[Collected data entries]
'''

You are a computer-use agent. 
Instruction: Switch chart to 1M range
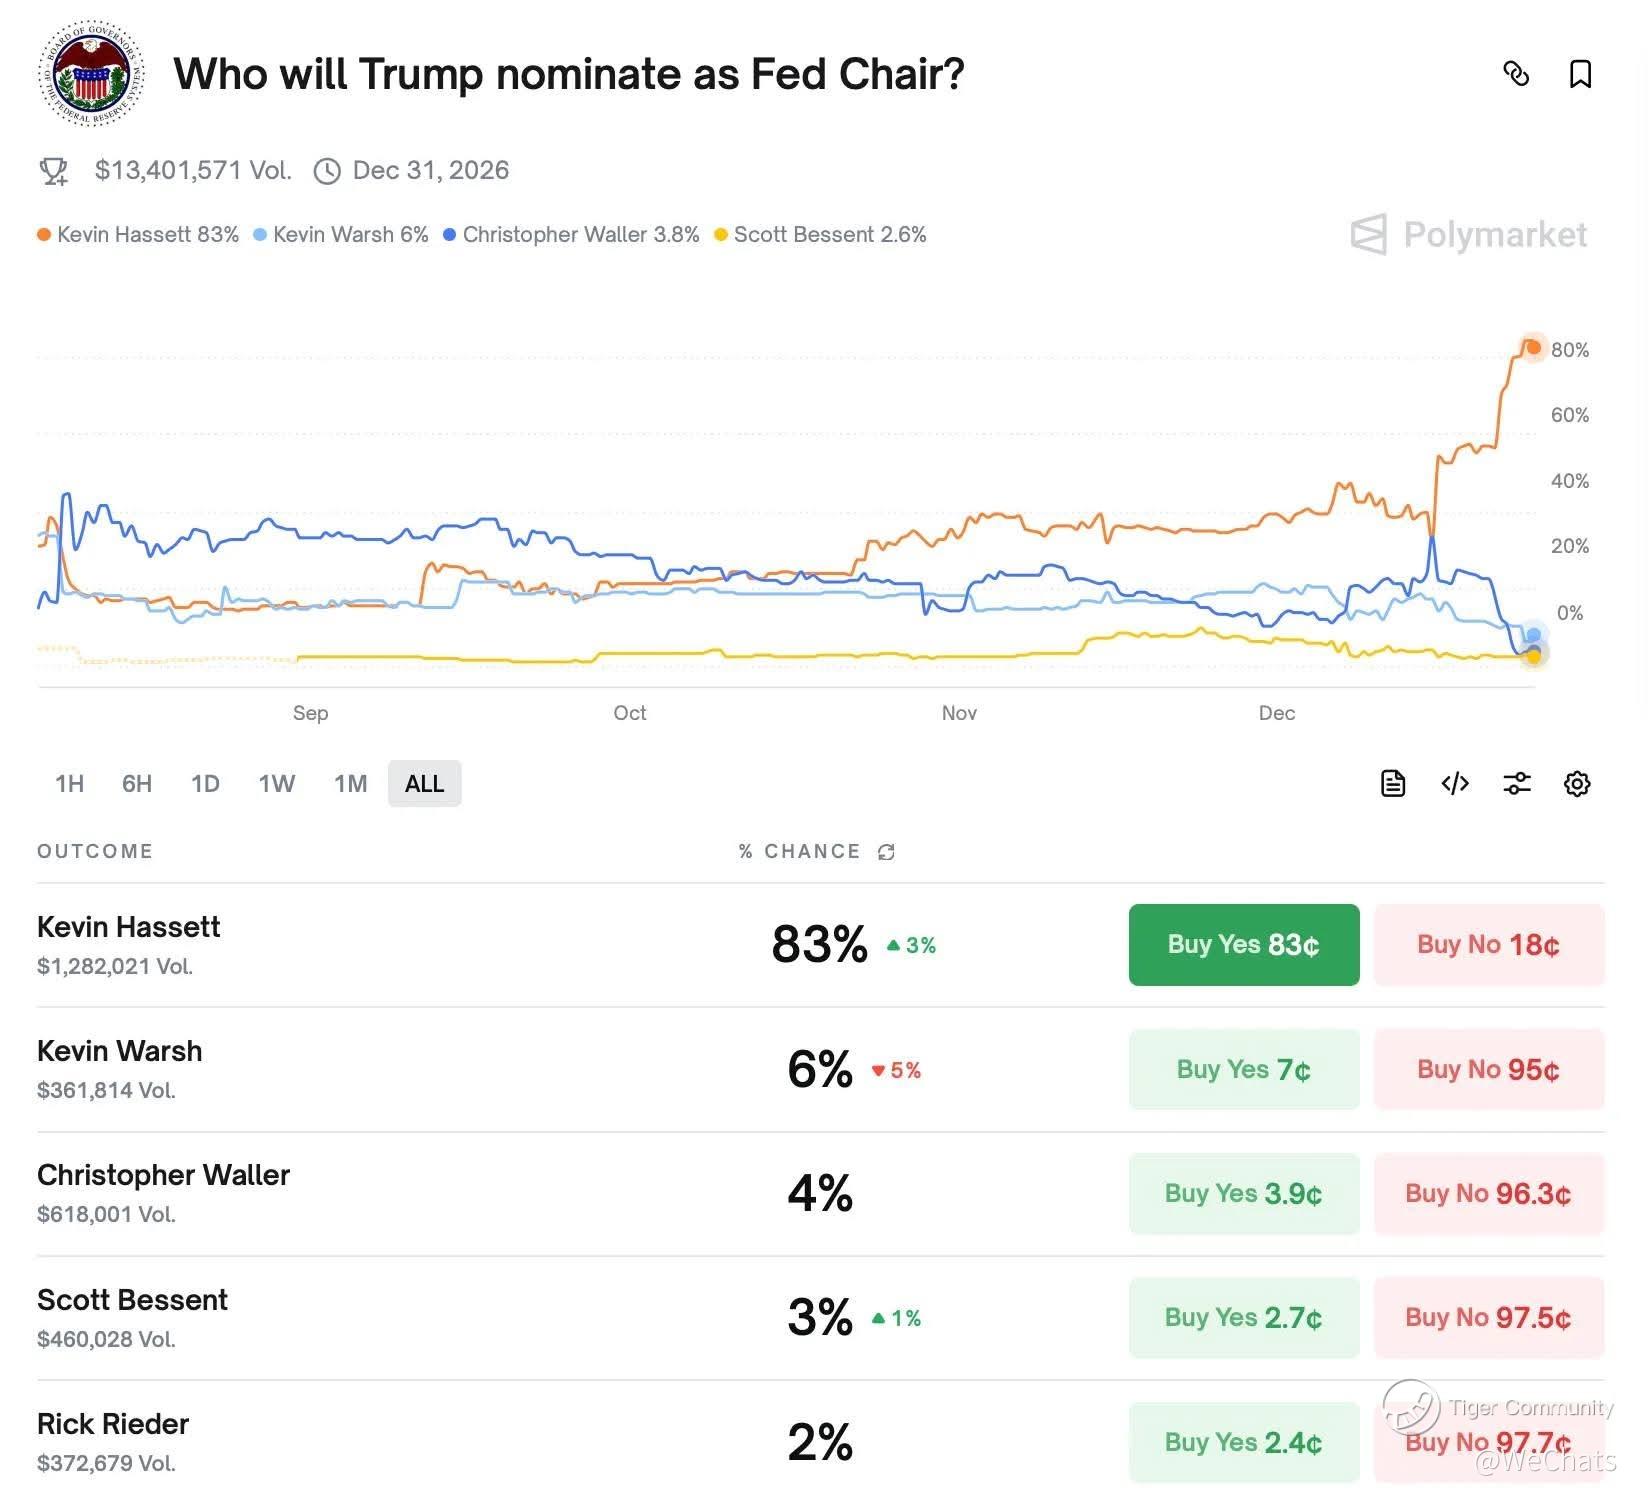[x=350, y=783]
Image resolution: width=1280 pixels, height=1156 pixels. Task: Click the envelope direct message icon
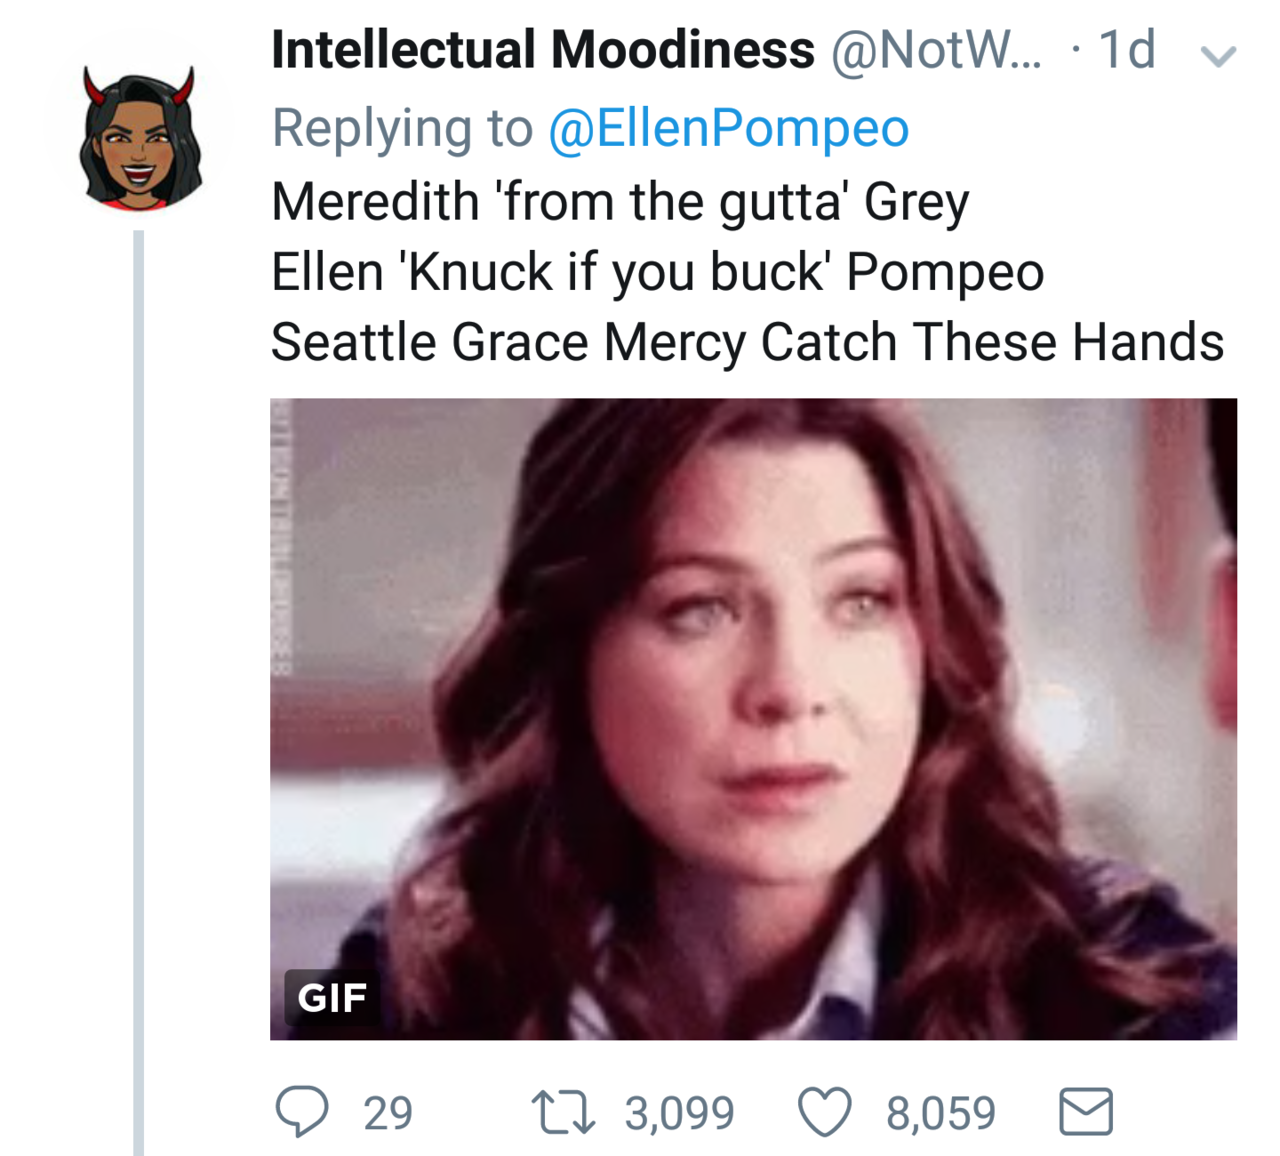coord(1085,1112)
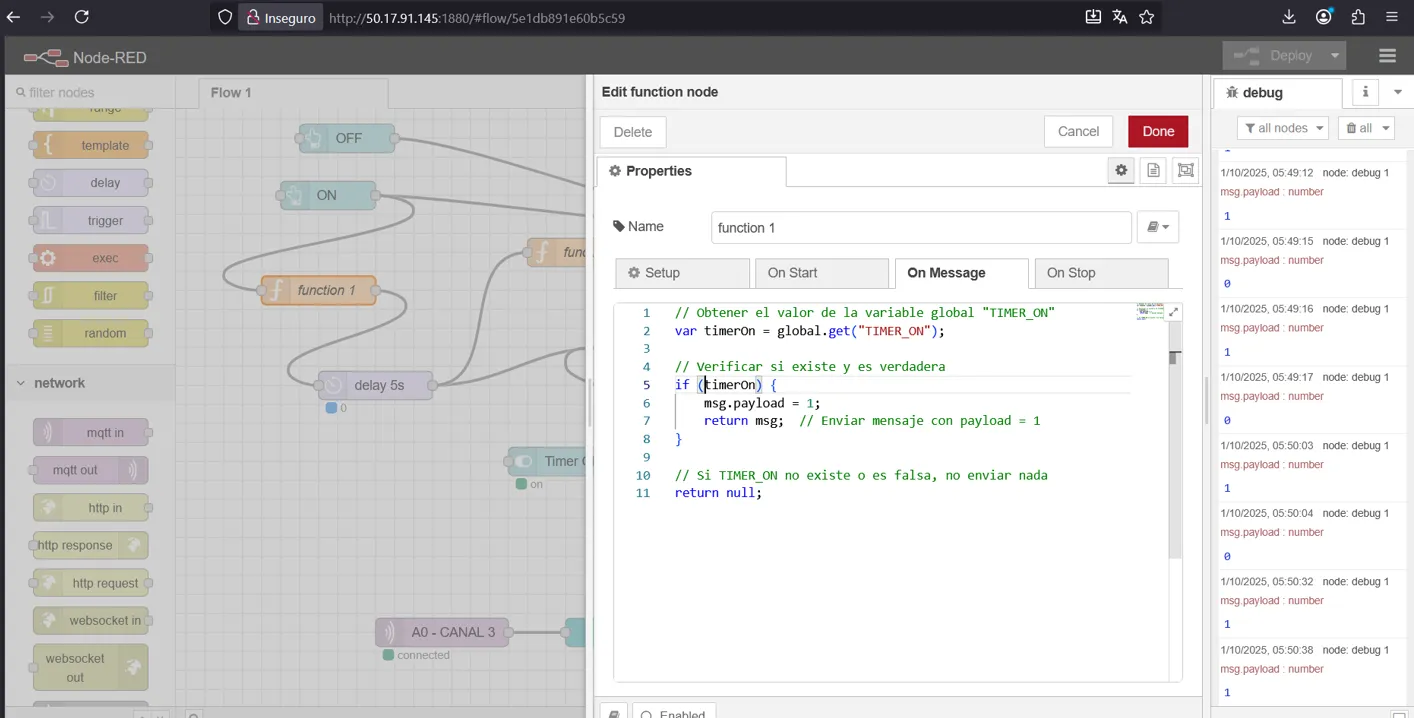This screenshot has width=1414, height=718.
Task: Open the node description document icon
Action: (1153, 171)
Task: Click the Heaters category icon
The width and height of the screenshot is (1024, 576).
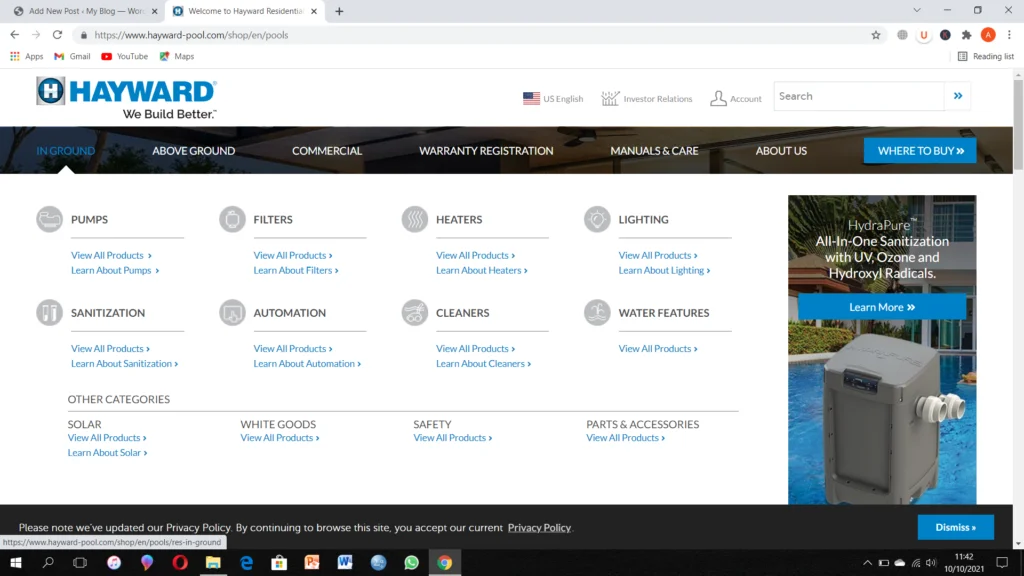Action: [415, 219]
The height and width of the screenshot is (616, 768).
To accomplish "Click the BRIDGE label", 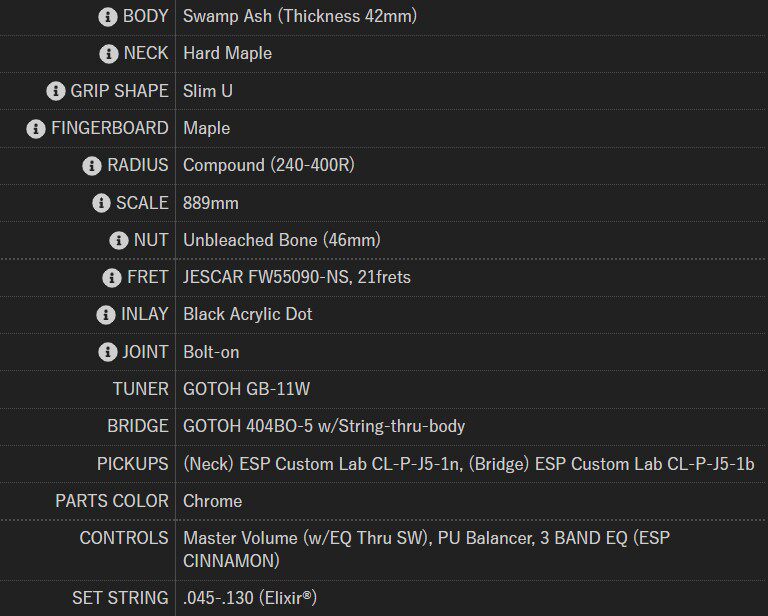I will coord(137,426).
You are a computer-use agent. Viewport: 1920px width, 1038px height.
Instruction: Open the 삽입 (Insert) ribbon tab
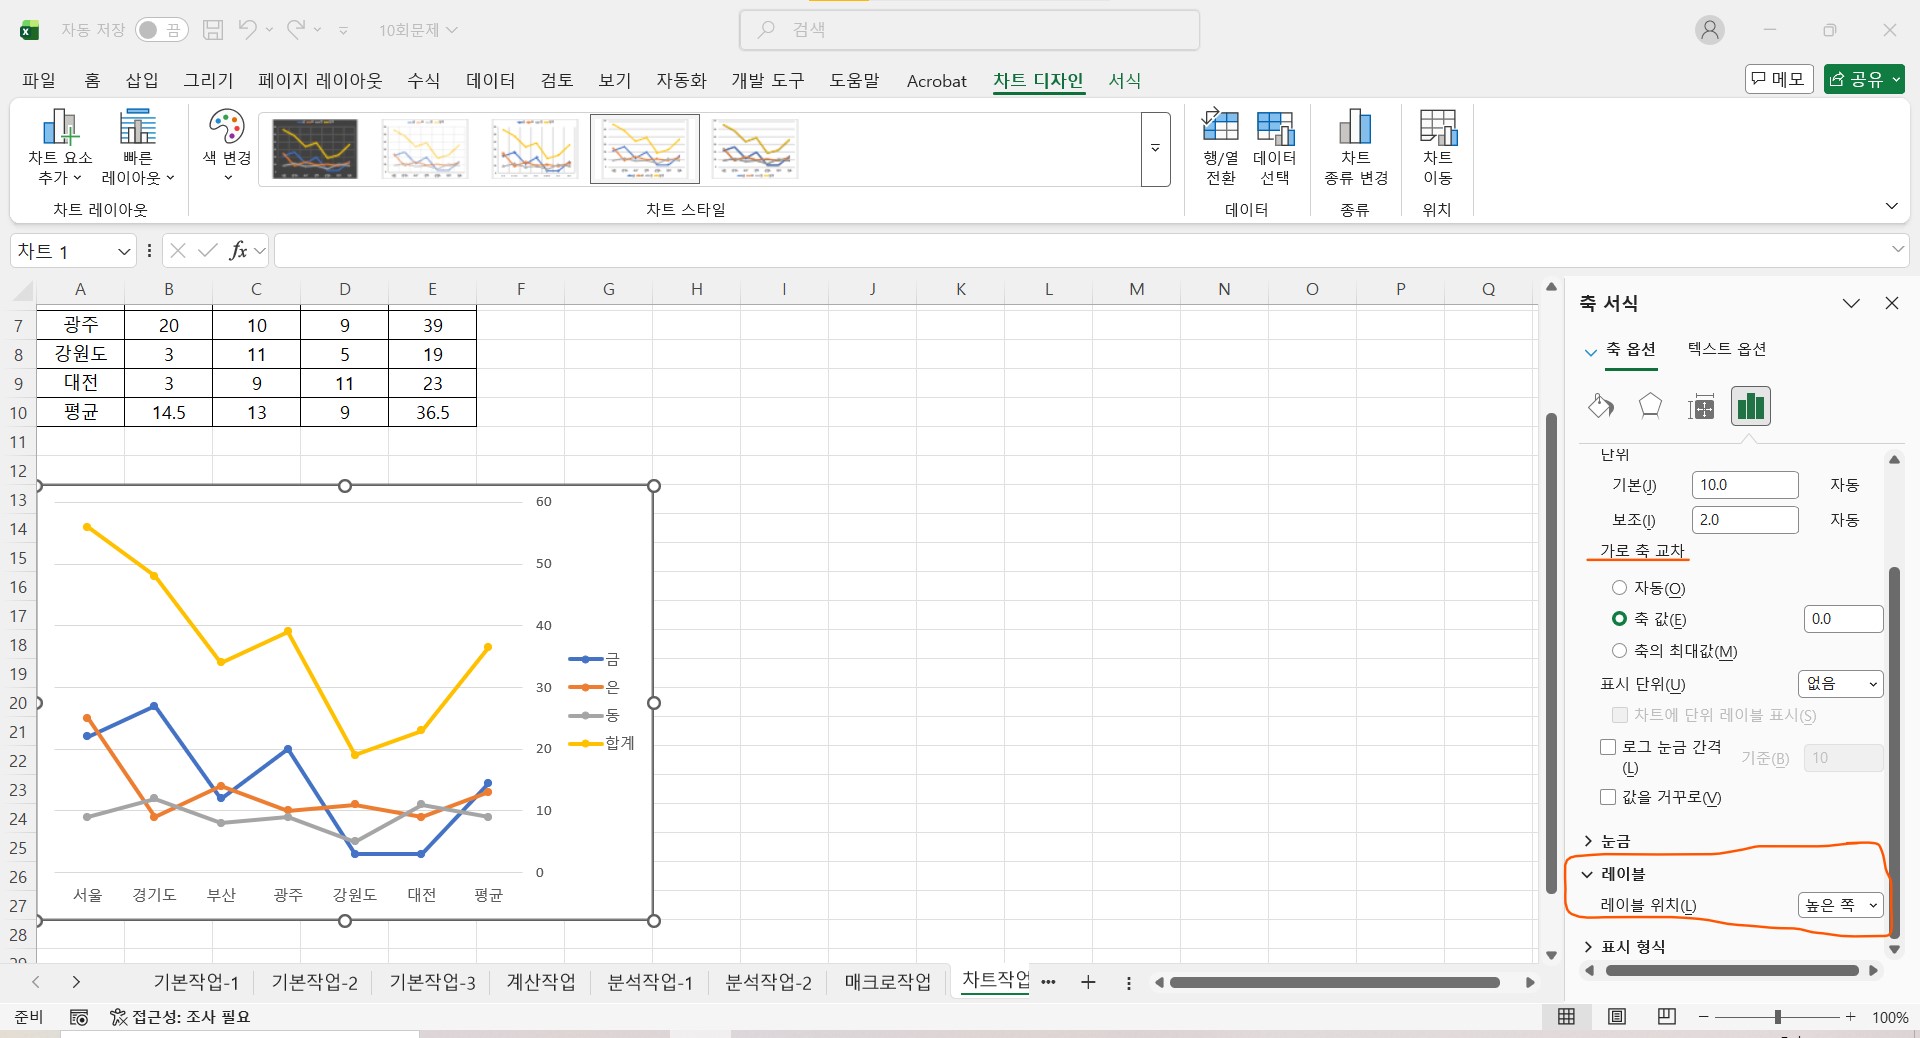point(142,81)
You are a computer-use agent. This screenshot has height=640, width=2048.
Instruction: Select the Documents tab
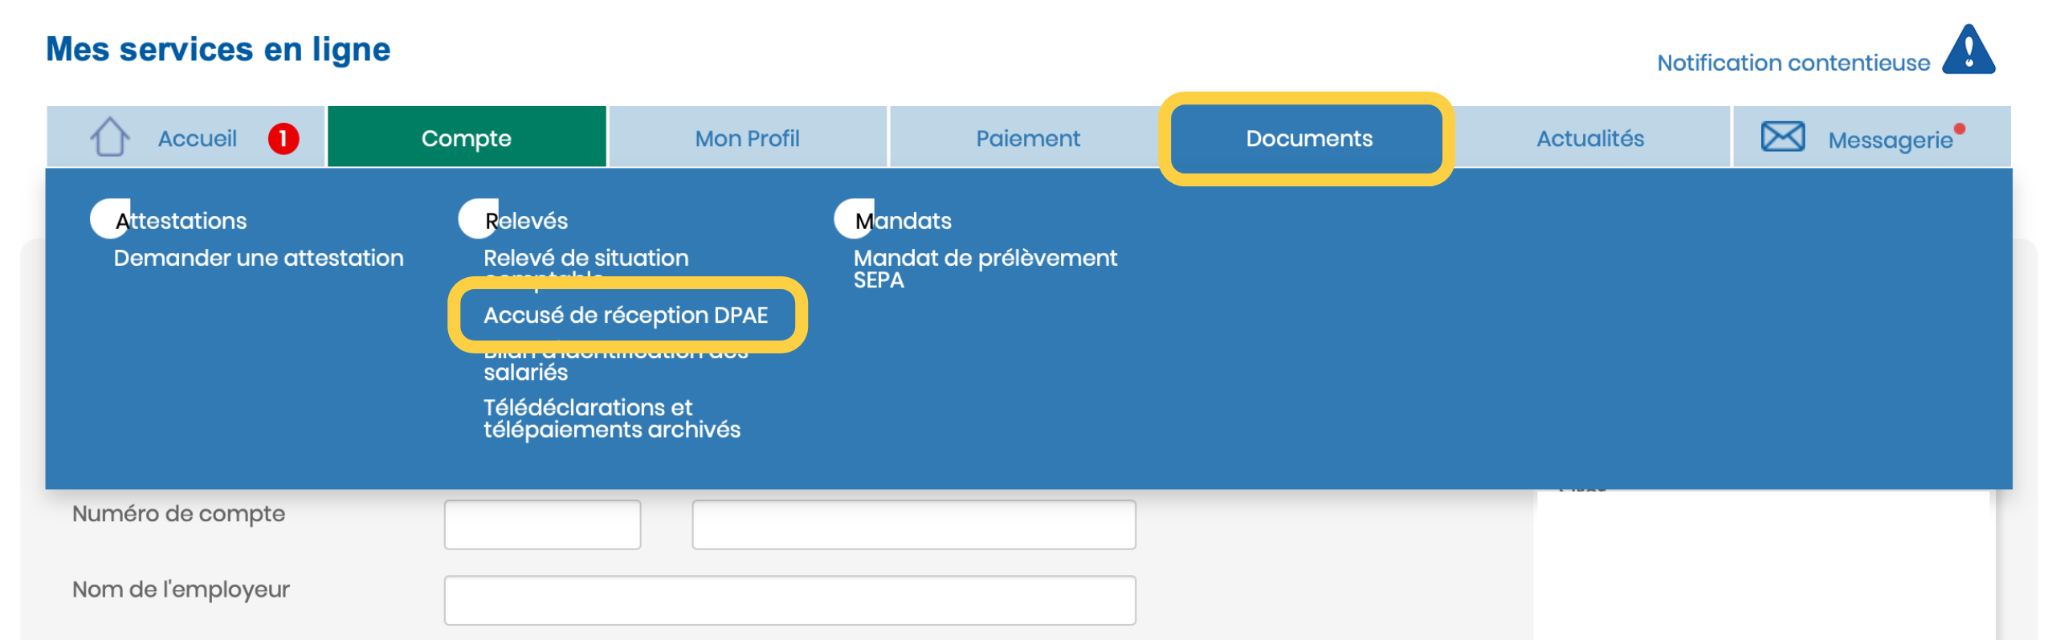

'''

• [Task statement]: Only lines belong in the copy, not pictures: write out exactly the lines of the records from the first through the one holding "The height and".

• [The answer]:
You are a computer-use agent. 
Instruction: Switch chart to 1M range
[x=350, y=783]
Image resolution: width=1280 pixels, height=1156 pixels. Task: Click the envelope direct message icon
coord(1085,1112)
This screenshot has width=1414, height=718.
Task: Open the node description document icon
Action: (1153, 171)
Task: Click the Heaters category icon
The width and height of the screenshot is (1024, 576).
Action: [415, 219]
The height and width of the screenshot is (616, 768).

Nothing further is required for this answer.